## [PROMPT]
Print out the data precisely as it appears here, with no pictures.

(DATA EXTRACT Opens)

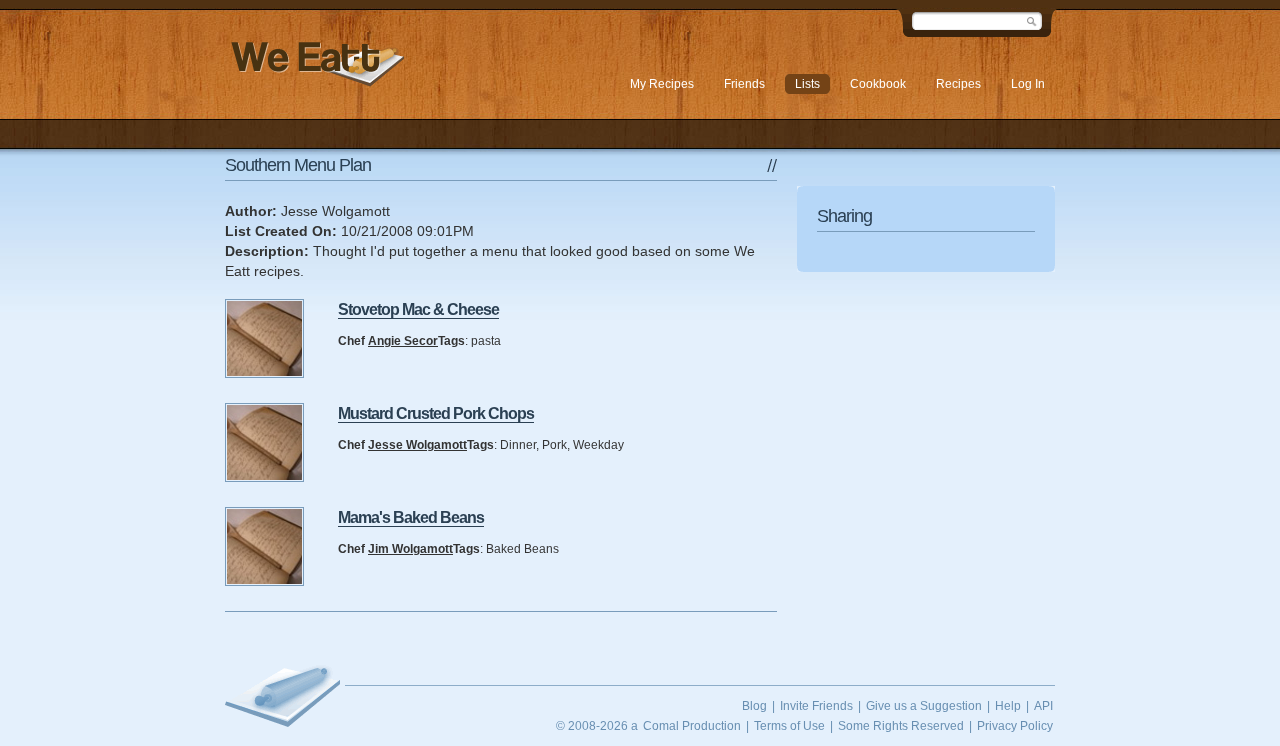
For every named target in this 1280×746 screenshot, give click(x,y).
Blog (754, 706)
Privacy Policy (1015, 726)
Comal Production (692, 726)
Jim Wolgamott (410, 549)
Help (1008, 706)
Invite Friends (816, 706)
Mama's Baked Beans (411, 517)
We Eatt (315, 63)
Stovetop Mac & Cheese (418, 309)
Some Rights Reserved (901, 726)
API (1043, 706)
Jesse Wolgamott (417, 445)
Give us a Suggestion (924, 706)
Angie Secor (403, 341)
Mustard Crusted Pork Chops (436, 413)
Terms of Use (789, 726)
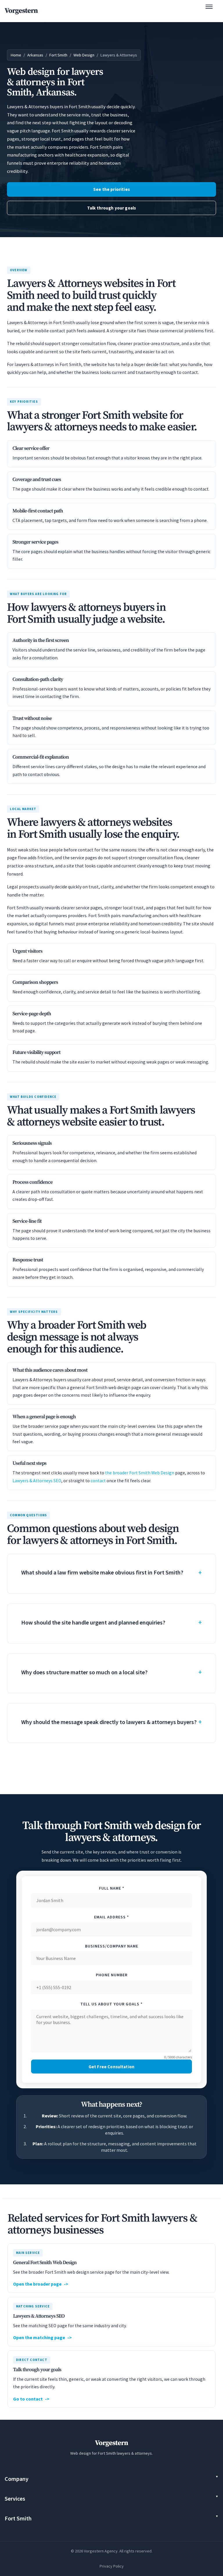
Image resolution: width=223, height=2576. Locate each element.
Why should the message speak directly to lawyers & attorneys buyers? (109, 1721)
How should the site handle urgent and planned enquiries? (93, 1622)
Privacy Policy (112, 2566)
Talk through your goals (111, 208)
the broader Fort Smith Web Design (139, 1473)
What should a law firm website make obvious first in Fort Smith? (102, 1572)
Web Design (83, 55)
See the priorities (111, 189)
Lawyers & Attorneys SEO (36, 1480)
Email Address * (111, 1917)
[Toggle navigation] (212, 11)
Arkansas (35, 55)
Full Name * (111, 1888)
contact (98, 1480)
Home (16, 55)
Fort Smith (58, 55)
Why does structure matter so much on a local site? (84, 1672)
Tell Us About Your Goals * (111, 2004)
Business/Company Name (111, 1946)
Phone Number (111, 1974)
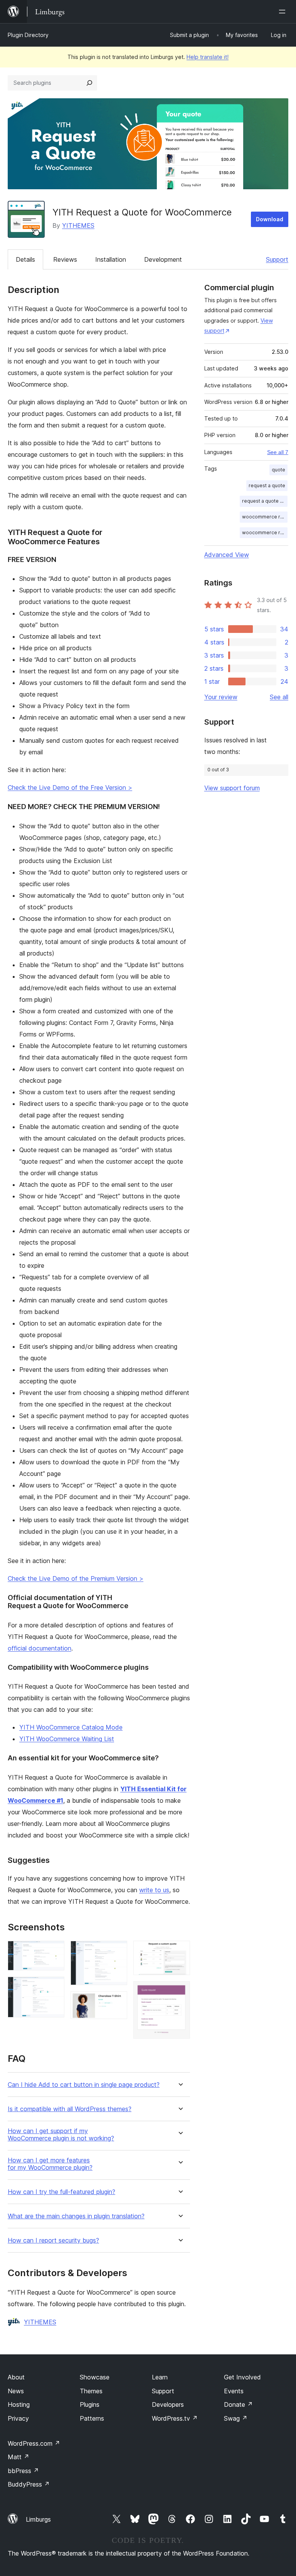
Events (234, 2391)
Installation (110, 259)
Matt (18, 2457)
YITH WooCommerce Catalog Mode (71, 1727)
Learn (160, 2377)
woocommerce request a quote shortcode (265, 517)
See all (279, 697)
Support (277, 259)
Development (163, 259)
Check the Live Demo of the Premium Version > (75, 1578)
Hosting (19, 2404)
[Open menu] (283, 11)
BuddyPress (29, 2484)
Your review (220, 697)
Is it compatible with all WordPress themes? (69, 2109)
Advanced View (226, 555)
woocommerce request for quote (265, 532)
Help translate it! (208, 57)
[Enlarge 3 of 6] (117, 1951)
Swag (235, 2418)
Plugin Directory (28, 35)
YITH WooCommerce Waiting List (66, 1739)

(DATA EXTRACT Closes)

## [RESULT OF THE TASK]
For every named target in this 1280×746 screenshot, give click(x,y).
Blog (754, 706)
Privacy Policy (1015, 726)
Comal Production (692, 726)
Jim Wolgamott (410, 549)
Help (1008, 706)
Invite Friends (816, 706)
Mama's Baked Beans (411, 517)
We Eatt (315, 63)
Stovetop Mac & Cheese (418, 309)
Some Rights Reserved (901, 726)
API (1043, 706)
Jesse Wolgamott (417, 445)
Give us a Suggestion (924, 706)
Angie Secor (403, 341)
Mustard Crusted Pork Chops (436, 413)
Terms of Use (789, 726)
Image resolution: width=223, height=2576. Locate each element.
Why should the message speak directly to lawyers & attorneys buyers? (109, 1721)
How should the site handle urgent and planned enquiries? (93, 1622)
Privacy Policy (112, 2566)
Talk through your goals (111, 208)
the broader Fort Smith Web Design (139, 1473)
What should a law firm website make obvious first in Fort Smith? (102, 1572)
Web Design (83, 55)
See the priorities (111, 189)
Lawyers & Attorneys SEO (36, 1480)
Email Address * (111, 1917)
[Toggle navigation] (212, 11)
Arkansas (35, 55)
Full Name * (111, 1888)
contact (98, 1480)
Home (16, 55)
Fort Smith (58, 55)
Why does structure matter so much on a local site? (84, 1672)
Tell Us About Your Goals * (111, 2004)
Business/Company Name (111, 1946)
Phone Number (111, 1974)
Events (234, 2391)
Installation (110, 259)
Matt (18, 2457)
YITH WooCommerce Catalog Mode (71, 1727)
Learn (160, 2377)
woocommerce request a quote shortcode (265, 517)
See all (279, 697)
Support (277, 259)
Development (163, 259)
Check the Live Demo of the Premium Version > (75, 1578)
Hosting (19, 2404)
[Open menu] (283, 11)
BuddyPress (29, 2484)
Your review (220, 697)
Is it compatible with all WordPress themes? (69, 2109)
Advanced View (226, 555)
woocommerce request for quote (265, 532)
Help translate it! (208, 57)
[Enlarge 3 of 6] (117, 1951)
Swag (235, 2418)
Plugin Directory (28, 35)
YITH WooCommerce Waiting List (66, 1739)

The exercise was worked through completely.